Hermila revela que a equipe do longa vivenciou Iguatu, e que a cidade não teve de parar por causa da produção, mesmo tendo muitas moradores atuando como personagens do filme. A atriz conta que gosta de desafios, mas diz que teve dificuldade nas cenas de nudez. "É quase uma pessoa arreganhada", fala, em meio a uma gostosa gargalhada.

Ao assistir ao filme naquela noite, ela garante que passou da fase da autocrítica para conseguir pensar dentro do filme. "Nos debates, também tem comentários que são legais, faz te ver o que você não viu". Naquela noite, uma pessoa da platéia a fez perceber que os homens do filme são passivos e que são as mulheres as protagonistas da história.

Rodado em 2006, "O Céu de Suely" já acumula vários prêmios no Brasil e no exterior. O longa recebeu os prêmios de melhor filme e melhor atriz (Hermila Guedes), no Festival de Havana, em Cuba; troféu Redentor de melhor filme, melhor diretor e melhor atriz (Hermila Guedes), no Festival do Rio; e melhor roteiro, mérito artístico e o prêmio FIPRESCI, no Festival de Salônica, na Grécia.


Uma nova estrela

A atriz interpreta sua primeira protagonista em "O Céu de Suely" e diz que ao terminar o trabalho teve a sensação de missão cumprida, mas se mostra surpresa com a reação das pessoas e da crítica. Ela avalia que teve sorte em começar em filmes que estimulam as pessoas a pensarem na realidade do país. "Quero fugir dos filmes comerciais".
Ela é considerada hoje uma das grandes revelações do cinema brasileiro. Uma responsabilidade que a atriz diz receber com muita sensibilidade. "Sei que ser considerada uma promessa é muita responsabilidade, pois é viver o sonho de muita gente", ressalta.

Hermila começou fazendo cinema e não fez teatro. "Acredito que isto me possibilita interpretar com mais realidade. Deixo minha intuição me guiar", confessou. Ela esteve também em "Entre Paredes", de Eric Laurence, e no longa-metragem "Cinemas, Aspirinas e Urubus".

Aclamada pela crítica, Hermila Guedes recentemente interpretou a cantora Elis Regina no especial da TV Globo, surpreendendo pela semelhança e interpretação. Até então ela tinha medo de fazer TV por considerar difícil. No entanto, não teve como recusar o convite para interpretar Elis Regina. "Tinha medo porque achava que ia ser difícil e foi. Em duas semanas tive que fazer uma mulher intensa, trocar meu sotaque pernambucano pelo gauchês dela", argumenta.
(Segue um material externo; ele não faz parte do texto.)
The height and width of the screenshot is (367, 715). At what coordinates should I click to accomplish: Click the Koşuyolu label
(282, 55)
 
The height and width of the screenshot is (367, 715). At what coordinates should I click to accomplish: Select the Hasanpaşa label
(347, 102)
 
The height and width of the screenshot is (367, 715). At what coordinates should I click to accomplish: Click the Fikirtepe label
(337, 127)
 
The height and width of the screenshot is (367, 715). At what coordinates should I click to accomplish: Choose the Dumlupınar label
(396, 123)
Ela diz que valeu pela homenagem, mas que queria ter vivenciado mais para a interpretação. "Me ferrei. É muito difícil mesmo", confessa. Quanto a novelas, Hermila diz que não pode morrer falando que não gosta sem nunca ter feito. "Vou fazer para saber como é, mas quero que as pessoas continuem vendo o personagem e não a atriz, que é o que acontece quando se faz TV", avalia.

Hermila segue agora para o teatro com a peça "Noite Feliz". Nasce uma grande estrela que já brilha no Céu. E nesta noite o céu é todo dela, o céu é de Hermila.

Já, o longa "O Céu de Suely" é um filme sem globais, de baixo orçamento que pode ser resumido pelas palavras da atriz: "Não diz nada e diz tudo ao mesmo tempo".

O festival de Cinema de Campo Grande segue com a exibição de mais de 40 filmes até o dia 11 de fevereiro. O Cinecultura está localizado no Pátio Avenida, que fica na Avenida Afonso Pena, 5.420. Mais informações sobre o festival no site www.cinecultura.com.br ou pelo telefone 3027-5858.
 
Entre Aspas: Se fica agarrado ao que tem agora nunca vai saber o que a vida poderia te dar depois.